▼
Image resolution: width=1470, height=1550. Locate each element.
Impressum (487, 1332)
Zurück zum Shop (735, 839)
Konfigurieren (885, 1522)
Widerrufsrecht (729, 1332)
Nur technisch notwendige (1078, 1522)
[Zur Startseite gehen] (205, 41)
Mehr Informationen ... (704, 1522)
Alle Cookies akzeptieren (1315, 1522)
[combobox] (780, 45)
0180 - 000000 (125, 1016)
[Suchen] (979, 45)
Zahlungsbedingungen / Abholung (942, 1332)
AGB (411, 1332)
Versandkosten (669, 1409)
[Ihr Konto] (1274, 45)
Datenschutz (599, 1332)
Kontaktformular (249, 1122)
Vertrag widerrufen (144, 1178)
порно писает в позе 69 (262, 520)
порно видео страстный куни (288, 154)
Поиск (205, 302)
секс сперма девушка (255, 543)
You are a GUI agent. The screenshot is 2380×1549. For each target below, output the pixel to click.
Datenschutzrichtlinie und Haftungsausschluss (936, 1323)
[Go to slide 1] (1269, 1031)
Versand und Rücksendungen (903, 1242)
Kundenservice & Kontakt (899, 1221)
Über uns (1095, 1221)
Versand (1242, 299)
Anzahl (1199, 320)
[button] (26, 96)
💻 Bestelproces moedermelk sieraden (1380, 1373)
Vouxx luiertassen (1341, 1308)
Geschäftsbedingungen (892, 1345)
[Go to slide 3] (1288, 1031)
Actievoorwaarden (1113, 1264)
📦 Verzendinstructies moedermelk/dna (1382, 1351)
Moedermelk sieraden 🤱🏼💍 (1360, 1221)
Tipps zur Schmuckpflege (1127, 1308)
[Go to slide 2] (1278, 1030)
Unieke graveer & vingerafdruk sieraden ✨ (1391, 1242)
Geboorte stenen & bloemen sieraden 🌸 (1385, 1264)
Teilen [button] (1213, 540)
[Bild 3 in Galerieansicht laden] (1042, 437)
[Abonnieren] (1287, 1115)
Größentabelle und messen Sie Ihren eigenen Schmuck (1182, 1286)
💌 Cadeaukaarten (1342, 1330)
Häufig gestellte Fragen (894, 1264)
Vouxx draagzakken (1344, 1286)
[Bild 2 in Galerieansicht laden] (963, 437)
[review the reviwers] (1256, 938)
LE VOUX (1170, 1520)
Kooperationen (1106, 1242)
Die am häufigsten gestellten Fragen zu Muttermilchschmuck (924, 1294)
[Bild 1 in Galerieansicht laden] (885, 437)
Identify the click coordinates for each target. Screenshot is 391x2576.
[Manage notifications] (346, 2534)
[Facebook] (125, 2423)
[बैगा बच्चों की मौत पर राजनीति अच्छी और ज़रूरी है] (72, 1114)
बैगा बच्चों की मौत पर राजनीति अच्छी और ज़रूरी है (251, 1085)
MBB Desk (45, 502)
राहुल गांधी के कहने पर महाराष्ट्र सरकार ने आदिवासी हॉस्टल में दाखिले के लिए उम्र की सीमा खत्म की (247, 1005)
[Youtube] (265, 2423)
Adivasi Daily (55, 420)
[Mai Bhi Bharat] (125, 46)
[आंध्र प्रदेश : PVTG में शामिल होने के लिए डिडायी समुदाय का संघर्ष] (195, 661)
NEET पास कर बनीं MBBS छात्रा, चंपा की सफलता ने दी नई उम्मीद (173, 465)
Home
▲
**Exercise description**
Copy each line above where "laden" appears.

**The answer**
[Bild 3 in Galerieansicht laden] (1042, 437)
[Bild 2 in Galerieansicht laden] (963, 437)
[Bild 1 in Galerieansicht laden] (885, 437)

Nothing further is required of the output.